COVID-19 Coronavirus cases in absolute numbers and per capita – evolution

Graphics of the evolution of the COVID-19 pandemic. Updated regularly since March 31st. Source code for graphic production included.

Excellent graphics of the evolution of the COVID-19 have been made by John Burn-Murdoch for the Financial Times or by Lisa Charlotte Rost for the Grand Continent (observatoire Coronavirus : tendances globales). Not only use they a logarithmic scale, but count days since the 100th case allowing effective comparison of evolution scenarios. They also add diagonal lines to whitch the evolution slope of cases can be compared: doubling every day, every two days, every three days and every week.

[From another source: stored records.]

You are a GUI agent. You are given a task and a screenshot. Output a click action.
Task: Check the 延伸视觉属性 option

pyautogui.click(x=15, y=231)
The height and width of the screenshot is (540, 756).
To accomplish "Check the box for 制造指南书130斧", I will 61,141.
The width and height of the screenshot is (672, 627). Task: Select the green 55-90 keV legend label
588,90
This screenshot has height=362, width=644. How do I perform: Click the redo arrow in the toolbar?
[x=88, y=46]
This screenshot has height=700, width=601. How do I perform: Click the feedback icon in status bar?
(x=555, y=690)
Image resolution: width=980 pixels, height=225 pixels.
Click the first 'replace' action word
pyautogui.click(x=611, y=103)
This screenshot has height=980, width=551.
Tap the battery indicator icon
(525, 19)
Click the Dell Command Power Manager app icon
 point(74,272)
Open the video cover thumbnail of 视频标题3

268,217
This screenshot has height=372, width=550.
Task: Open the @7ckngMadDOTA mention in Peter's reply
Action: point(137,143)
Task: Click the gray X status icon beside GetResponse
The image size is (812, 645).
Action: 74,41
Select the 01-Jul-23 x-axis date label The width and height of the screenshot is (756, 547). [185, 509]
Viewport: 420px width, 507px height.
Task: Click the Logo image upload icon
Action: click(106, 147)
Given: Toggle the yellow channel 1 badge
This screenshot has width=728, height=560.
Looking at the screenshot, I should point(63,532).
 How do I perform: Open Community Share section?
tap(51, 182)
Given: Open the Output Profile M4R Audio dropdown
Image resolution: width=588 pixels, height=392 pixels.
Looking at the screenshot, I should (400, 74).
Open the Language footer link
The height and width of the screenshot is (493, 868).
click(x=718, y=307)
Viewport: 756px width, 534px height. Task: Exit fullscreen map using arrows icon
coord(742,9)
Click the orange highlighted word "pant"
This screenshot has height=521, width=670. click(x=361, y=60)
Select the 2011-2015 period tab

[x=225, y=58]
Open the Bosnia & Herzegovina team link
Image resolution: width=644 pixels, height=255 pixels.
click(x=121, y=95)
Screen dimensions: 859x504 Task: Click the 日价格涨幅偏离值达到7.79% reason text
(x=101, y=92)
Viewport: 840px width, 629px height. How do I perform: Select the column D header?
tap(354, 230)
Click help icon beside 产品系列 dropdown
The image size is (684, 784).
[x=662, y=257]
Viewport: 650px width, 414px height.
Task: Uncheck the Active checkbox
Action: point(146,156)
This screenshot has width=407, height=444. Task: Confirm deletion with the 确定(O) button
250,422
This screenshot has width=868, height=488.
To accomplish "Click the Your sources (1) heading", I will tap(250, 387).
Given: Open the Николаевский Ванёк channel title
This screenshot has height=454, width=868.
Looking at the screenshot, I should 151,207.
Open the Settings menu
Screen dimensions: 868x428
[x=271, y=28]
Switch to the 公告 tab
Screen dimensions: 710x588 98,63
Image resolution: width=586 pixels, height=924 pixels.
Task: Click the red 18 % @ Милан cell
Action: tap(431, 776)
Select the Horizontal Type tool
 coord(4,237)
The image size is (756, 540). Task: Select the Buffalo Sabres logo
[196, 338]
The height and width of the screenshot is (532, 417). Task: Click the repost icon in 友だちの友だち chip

Since there is a linear relationship between geometric progressions and logarithms, a geometric progression like “doubling every week” appears, in effect, as a straight line on a logarithmic scale.

Le Grand Continent has also produced graphics putting in parallel the number of cases with the number of actual tests per day, allowing for a critical perspective on of the number of reported cases.

COVID-19 graphics provided by the Grand Continent. The second graphic from the left shows not only the number of cases, but also the number of tests. (last seen 17.6.2020)

For another, very inovative representation of the COVID-19 data, see Henri Reich’s post on Minute Physics Youtube channel.

On the other hand, graphics showing the proportion (per capita) of COVID-19 cases and deaths are rare. Perhaps because the use of per capita for Coronavirus data is disputed. Nevertherless, higher per capita values represent a higher socio-economical strain for a country*. The purpose of this post is 1) to show also the evolution of these proportional values and 2) to provide a reusable R code for producing these graphics.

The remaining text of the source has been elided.